**Objective**
Swap "Viewport" for "Window" in everything from the line containing "How do I perform: Click the 依照資源類別排序" down to the line containing "Action: coord(807,744)", and reproduce those lines with nothing else changed.

Interface element records:

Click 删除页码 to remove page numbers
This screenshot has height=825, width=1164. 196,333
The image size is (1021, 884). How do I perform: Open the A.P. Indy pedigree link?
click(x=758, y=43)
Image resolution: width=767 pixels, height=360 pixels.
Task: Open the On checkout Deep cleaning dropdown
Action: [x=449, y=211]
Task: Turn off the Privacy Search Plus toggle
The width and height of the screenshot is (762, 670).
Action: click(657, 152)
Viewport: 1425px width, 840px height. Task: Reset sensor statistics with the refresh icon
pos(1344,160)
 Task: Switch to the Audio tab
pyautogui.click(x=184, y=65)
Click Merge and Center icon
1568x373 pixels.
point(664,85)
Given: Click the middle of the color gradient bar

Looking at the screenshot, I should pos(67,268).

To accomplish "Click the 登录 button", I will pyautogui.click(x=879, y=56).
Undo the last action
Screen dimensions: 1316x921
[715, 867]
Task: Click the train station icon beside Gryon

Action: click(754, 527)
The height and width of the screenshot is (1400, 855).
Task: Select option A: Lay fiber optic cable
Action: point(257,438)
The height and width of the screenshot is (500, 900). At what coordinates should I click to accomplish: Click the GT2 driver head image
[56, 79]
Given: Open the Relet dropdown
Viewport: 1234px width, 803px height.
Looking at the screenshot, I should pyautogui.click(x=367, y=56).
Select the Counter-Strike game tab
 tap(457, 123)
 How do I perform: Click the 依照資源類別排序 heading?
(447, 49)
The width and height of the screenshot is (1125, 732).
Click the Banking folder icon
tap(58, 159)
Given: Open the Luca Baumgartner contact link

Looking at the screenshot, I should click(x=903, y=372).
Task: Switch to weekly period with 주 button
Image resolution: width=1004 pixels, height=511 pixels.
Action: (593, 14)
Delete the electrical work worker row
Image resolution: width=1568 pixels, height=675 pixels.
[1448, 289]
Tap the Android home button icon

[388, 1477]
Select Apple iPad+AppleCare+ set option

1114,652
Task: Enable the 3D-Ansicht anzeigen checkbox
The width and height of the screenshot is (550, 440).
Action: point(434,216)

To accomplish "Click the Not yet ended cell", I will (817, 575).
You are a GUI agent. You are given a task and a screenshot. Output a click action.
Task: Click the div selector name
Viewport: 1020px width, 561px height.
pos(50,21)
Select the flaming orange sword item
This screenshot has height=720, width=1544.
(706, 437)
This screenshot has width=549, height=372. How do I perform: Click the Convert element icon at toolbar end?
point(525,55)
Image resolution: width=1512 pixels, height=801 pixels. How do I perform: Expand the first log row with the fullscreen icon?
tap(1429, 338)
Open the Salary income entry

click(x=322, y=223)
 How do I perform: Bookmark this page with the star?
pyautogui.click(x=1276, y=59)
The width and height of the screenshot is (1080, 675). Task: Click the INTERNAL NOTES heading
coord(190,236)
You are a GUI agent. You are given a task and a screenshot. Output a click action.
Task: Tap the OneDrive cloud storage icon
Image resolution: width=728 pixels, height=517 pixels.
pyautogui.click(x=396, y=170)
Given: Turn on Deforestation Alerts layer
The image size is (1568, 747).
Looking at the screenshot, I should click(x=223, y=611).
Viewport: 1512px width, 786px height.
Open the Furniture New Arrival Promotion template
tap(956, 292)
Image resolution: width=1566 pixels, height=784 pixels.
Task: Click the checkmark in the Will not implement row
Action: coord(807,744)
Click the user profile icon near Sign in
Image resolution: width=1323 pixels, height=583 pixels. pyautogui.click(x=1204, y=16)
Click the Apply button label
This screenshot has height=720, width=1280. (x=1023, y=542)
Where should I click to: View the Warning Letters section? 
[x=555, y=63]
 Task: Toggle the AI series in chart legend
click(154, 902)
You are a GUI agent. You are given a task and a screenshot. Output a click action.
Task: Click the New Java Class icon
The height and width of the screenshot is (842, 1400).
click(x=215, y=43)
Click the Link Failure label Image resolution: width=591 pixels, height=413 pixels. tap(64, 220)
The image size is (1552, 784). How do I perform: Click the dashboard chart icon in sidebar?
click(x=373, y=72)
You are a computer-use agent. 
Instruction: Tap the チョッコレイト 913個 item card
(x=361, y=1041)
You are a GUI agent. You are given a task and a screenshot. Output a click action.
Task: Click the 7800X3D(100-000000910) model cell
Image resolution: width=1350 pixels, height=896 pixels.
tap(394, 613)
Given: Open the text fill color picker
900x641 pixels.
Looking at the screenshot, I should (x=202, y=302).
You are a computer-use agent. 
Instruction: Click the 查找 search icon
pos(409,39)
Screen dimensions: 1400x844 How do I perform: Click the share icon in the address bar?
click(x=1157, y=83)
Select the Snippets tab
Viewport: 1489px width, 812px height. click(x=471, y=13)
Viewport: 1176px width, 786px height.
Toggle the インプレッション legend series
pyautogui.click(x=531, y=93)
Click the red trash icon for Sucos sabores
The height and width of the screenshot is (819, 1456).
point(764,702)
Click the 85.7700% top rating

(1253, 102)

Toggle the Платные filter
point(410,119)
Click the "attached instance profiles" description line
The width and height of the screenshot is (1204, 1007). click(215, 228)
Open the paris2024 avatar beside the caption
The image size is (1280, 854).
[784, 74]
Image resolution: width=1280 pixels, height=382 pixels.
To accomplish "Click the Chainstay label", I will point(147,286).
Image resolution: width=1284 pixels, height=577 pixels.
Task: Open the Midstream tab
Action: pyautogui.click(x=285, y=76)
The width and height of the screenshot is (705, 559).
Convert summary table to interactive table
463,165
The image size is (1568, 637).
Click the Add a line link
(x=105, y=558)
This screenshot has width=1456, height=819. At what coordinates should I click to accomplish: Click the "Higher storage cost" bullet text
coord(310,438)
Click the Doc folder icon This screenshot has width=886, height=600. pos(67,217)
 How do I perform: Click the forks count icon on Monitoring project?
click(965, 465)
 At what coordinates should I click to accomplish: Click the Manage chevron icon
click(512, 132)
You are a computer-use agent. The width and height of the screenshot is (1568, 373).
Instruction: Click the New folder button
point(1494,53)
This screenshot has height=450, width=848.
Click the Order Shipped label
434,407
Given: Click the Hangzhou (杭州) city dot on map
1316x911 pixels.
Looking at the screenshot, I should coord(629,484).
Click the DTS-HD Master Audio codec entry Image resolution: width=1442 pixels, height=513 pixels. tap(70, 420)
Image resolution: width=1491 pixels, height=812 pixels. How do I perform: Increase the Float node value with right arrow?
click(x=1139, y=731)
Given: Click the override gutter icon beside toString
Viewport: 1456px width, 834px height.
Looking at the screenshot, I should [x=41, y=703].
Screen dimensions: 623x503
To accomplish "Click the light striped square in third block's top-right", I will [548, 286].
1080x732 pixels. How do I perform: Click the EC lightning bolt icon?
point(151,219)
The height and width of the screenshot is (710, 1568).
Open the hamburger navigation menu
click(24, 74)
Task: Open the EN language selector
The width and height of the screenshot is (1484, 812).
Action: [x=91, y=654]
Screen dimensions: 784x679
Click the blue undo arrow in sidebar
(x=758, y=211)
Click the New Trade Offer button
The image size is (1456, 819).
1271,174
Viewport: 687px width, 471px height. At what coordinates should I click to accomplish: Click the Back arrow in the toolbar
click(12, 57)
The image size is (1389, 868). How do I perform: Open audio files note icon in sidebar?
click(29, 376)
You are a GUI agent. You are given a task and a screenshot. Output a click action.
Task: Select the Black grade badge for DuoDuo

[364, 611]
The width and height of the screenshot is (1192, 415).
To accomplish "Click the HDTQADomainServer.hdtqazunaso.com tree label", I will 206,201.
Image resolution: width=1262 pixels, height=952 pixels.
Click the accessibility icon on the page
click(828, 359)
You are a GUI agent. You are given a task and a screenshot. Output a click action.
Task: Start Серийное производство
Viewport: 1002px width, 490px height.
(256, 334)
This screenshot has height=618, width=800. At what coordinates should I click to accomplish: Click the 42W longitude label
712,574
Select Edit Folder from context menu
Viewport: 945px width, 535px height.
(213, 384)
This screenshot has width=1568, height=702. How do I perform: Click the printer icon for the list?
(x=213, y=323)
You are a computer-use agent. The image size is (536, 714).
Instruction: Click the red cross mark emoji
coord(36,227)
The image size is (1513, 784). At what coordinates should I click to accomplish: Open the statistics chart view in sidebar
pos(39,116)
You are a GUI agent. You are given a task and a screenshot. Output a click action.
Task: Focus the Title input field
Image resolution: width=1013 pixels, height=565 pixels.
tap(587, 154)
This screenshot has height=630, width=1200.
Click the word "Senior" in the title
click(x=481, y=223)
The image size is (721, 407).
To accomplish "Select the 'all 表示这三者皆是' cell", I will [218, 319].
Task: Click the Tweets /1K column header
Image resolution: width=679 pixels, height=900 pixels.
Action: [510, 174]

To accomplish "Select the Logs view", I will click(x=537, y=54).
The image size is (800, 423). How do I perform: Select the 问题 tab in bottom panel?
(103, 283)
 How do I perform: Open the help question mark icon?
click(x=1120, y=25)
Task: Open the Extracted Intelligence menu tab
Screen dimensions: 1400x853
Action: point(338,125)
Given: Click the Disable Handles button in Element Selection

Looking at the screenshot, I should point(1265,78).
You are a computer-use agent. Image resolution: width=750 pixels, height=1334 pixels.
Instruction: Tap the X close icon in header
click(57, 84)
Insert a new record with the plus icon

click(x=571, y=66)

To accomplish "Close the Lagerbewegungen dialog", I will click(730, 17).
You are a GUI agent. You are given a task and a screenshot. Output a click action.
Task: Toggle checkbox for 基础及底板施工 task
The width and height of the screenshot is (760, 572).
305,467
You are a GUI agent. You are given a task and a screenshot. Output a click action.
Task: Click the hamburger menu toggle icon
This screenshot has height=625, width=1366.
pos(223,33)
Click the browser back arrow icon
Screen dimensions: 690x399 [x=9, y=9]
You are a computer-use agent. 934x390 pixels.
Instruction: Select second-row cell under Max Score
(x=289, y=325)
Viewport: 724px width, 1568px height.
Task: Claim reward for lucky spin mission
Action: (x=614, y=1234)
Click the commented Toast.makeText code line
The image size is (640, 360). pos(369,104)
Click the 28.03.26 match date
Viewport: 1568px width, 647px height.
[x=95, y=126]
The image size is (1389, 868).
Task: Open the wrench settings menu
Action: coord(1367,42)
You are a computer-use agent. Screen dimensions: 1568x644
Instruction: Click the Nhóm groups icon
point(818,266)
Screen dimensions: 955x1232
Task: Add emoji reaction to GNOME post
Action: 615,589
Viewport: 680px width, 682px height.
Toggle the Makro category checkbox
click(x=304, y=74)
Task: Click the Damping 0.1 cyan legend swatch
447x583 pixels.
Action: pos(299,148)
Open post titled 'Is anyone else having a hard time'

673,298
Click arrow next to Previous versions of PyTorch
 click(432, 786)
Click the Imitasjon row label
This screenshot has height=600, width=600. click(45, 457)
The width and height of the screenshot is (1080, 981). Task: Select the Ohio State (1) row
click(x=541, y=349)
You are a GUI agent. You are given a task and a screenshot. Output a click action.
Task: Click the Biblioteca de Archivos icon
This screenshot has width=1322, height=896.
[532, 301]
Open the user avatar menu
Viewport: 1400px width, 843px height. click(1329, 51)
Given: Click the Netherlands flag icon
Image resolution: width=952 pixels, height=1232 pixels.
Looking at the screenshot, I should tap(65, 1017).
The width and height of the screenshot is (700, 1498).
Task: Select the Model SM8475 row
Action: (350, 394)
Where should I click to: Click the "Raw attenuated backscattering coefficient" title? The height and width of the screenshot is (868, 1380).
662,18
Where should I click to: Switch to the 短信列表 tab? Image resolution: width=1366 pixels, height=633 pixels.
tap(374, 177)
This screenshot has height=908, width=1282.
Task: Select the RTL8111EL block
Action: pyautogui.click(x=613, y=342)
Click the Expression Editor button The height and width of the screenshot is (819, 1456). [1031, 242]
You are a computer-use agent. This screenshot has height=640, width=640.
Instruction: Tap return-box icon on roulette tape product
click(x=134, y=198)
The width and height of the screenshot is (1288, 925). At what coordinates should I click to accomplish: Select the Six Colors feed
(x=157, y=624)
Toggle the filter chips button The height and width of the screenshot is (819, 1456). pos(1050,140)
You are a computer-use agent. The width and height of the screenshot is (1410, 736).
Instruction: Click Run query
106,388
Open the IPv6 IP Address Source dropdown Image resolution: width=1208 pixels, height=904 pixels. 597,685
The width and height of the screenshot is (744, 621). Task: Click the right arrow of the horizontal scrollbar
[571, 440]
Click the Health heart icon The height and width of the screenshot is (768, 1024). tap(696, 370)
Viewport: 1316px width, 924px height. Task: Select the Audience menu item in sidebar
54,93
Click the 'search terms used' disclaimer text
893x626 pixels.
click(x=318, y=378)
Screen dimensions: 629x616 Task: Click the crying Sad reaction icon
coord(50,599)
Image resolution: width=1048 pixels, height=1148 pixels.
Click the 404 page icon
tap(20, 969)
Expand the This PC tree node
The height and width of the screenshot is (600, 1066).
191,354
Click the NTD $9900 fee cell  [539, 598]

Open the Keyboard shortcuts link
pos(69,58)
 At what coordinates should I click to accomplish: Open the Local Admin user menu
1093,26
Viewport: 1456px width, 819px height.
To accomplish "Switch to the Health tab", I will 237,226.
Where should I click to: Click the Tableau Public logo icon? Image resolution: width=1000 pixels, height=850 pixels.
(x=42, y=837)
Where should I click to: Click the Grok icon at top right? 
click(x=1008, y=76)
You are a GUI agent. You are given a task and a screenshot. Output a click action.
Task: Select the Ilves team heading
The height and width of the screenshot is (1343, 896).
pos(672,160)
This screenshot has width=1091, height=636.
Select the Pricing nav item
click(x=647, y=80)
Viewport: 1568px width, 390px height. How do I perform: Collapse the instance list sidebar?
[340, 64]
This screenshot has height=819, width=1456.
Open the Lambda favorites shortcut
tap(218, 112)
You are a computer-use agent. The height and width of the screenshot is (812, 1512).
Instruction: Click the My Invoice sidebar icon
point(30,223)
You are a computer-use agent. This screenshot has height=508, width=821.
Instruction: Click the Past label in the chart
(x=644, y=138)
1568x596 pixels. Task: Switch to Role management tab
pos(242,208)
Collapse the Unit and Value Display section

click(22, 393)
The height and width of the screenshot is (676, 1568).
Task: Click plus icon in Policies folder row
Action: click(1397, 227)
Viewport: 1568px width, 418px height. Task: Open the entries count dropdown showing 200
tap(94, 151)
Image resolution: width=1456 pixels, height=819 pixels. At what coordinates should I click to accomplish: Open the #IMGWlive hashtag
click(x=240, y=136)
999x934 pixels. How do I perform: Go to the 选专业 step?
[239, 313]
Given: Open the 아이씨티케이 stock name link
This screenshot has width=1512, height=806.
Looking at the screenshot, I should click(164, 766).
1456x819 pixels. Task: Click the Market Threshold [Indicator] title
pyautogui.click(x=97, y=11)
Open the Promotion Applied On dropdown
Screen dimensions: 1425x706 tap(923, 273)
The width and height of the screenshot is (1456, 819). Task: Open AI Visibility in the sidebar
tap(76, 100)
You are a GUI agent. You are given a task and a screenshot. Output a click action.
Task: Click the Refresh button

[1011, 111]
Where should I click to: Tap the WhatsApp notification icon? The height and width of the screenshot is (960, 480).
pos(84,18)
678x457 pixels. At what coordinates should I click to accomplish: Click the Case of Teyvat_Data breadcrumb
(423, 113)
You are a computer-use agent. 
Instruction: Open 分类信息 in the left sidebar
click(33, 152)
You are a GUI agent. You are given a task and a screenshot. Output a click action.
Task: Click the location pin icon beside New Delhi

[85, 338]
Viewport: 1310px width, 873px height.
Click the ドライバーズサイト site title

**Answer to this task**
 How do I perform: Click the 依照資源類別排序 heading?
(447, 49)
The width and height of the screenshot is (1125, 732).
Click the Banking folder icon
tap(58, 159)
Given: Open the Luca Baumgartner contact link

Looking at the screenshot, I should click(x=903, y=372).
Task: Switch to weekly period with 주 button
Image resolution: width=1004 pixels, height=511 pixels.
Action: (593, 14)
Delete the electrical work worker row
Image resolution: width=1568 pixels, height=675 pixels.
[1448, 289]
Tap the Android home button icon

[388, 1477]
Select Apple iPad+AppleCare+ set option

1114,652
Task: Enable the 3D-Ansicht anzeigen checkbox
The width and height of the screenshot is (550, 440).
Action: point(434,216)

To accomplish "Click the Not yet ended cell", I will (817, 575).
You are a GUI agent. You are given a task and a screenshot. Output a click action.
Task: Click the div selector name
Window: 1020px width, 561px height.
pos(50,21)
Select the flaming orange sword item
This screenshot has height=720, width=1544.
(706, 437)
This screenshot has width=549, height=372. How do I perform: Click the Convert element icon at toolbar end?
point(525,55)
Image resolution: width=1512 pixels, height=801 pixels. How do I perform: Expand the first log row with the fullscreen icon?
tap(1429, 338)
Open the Salary income entry

click(x=322, y=223)
 How do I perform: Bookmark this page with the star?
pyautogui.click(x=1276, y=59)
The width and height of the screenshot is (1080, 675). Task: Click the INTERNAL NOTES heading
coord(190,236)
You are a GUI agent. You are given a task and a screenshot. Output a click action.
Task: Tap the OneDrive cloud storage icon
Image resolution: width=728 pixels, height=517 pixels.
pyautogui.click(x=396, y=170)
Given: Turn on Deforestation Alerts layer
The image size is (1568, 747).
Looking at the screenshot, I should click(x=223, y=611).
Window: 1512px width, 786px height.
Open the Furniture New Arrival Promotion template
tap(956, 292)
Image resolution: width=1566 pixels, height=784 pixels.
Task: Click the checkmark in the Will not implement row
Action: coord(807,744)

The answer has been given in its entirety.